Start-up NemaLife evolves from platform technology to services provider to identify chemicals that have both positive and negative effects on Longevity.

Author: Danny Sullivan | Published on: March 26, 2020 | Last updated: May 10, 2022
The use of the C.elegans invertebrate in the study of Longevity is well understood, but one company is using the model organism in a new way. Texas-based start-up NemaLife is aiming to help prioritisation of drug studies in mammalian models by offering comprehensive screening services for thousands of compounds. The company’s platform uses the C.elegans model in combination with AI to provide phenotypic information related to changes in a wide range of areas, including both healthspan and lifespan.
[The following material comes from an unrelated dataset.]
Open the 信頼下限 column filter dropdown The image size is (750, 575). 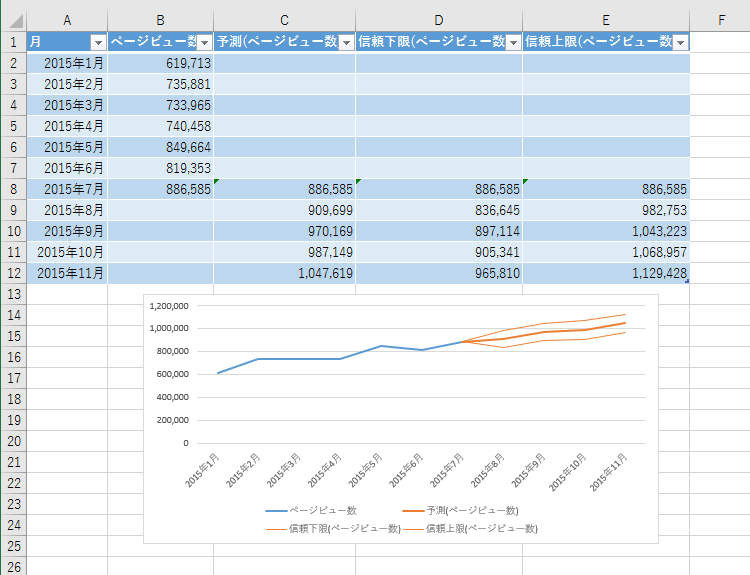click(512, 42)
(From left to right) Marton Toth, Ph.D., and co-founders Siva Vanapalli, Ph.D., and Mizanur Rahman, Ph.D.
NemaLife has its origins at Texas Tech University, and co-founder Mizanur Rahman’s graduate project, which explored microfluidic technology for aging and healthspan investigations in C. elegans. We spoke to Chief Business Officer Marton Toth, who tells us that NemaLife sets itself apart from other organisations in the Longevity space that focus on correcting, reversing or minimising the damage associated with aging.
“As far as I know, we are the only company in the whole Longevity space that is focusing on preventive testing of chemicals that everybody is exposed to in their everyday life – from food to drugs to cosmetic products,” he says. “We are focusing on prevention, so that people can make important decisions to only use chemicals that are (in this invertebrate system) found to be safe or ideally having beneficial effects for the aging process.”
NemaLife’s first product, called Infinity, is a screening system designed for research laboratories, but that was just the beginning.
“We have realised that there is a much bigger opportunity related to these activities,” says Toth. “So we’ve started offering our in-house testing capacity to businesses and become a screening service company.”
So why is this important? In everyday life we are always surrounded by chemicals – in our food, our medication, our beauty products and so on. And, while these chemicals are of course tested, they are usually only tested for very basic safety features like acute toxicity – not for things like their potential impact on aging.
“There is also a limitation in combinational testing,” says Toth. “So if you have a look at a complex product that has multiple ingredients, most companies only use the safety information for each ingredient independently, not combined in a final product.”
The cost and time taken to conduct testing in rodents or mammals is prohibitive but NemaLife believes it has found a sweet spot that provides a lot of the biological relevance of mammalian test but at high-speed and at an affordable price point.
“So we’re basically growing from a product hardware and software company that supports Longevity research into a service screening service company that can test a vast number of chemicals for their aging-related effect,” says Toth. “That is currently a minimal or almost non-existent market.”
Having only been exploring this opportunity for a few months, NemaLife has already secured initial projects for customers across a range of sectors, including pharmaceuticals, nutraceuticals, agri-bio and cosmetics.

The Infinity Lab at NemaLife
“We’ve started providing small scale services for billion dollar companies in this space who are testing our services,” says Toth. “The obvious primary target markets are cosmetic and pharmaceutical companies – their current models and operation offers the most seamless integration of our services. Pretty much all the global pharmaceutical companies are sitting on hundreds of thousands of chemicals in their compound libraries that could be tested for their Longevity effects, but there’s no viable technology for that at the moment.”
While it’s still early days for the company, NemaLife has lofty goals for its scalable approach to testing.
There are of course some limitations to NemaLife’s technology, which is testing invertebrates and not human beings. But there are clear advantages of having an affordable, high throughput screening method that can point out potential long term hazards and benefits of specific chemicals.

The C-elegans worm
“We are not going to replace mammalian testing or clinical trials,” says Toth. “We want to help our customers point their focus to chemicals that should be tested first.”
Having been predominantly self-funded to begin with, NemaLife’s revenue initially came from sales of the Infinity system to academic labs, but Toth notes that about half of the company’s revenue this year is coming from its new screening services. As a result, NemaLife is seeking seed round funding in 2020 to ramp up its business.
“We are looking for investors who see the relevance of the vision that we see in the market and who would offer us the business and financial resources to be able to make the next step toward significant scale up,” says Toth.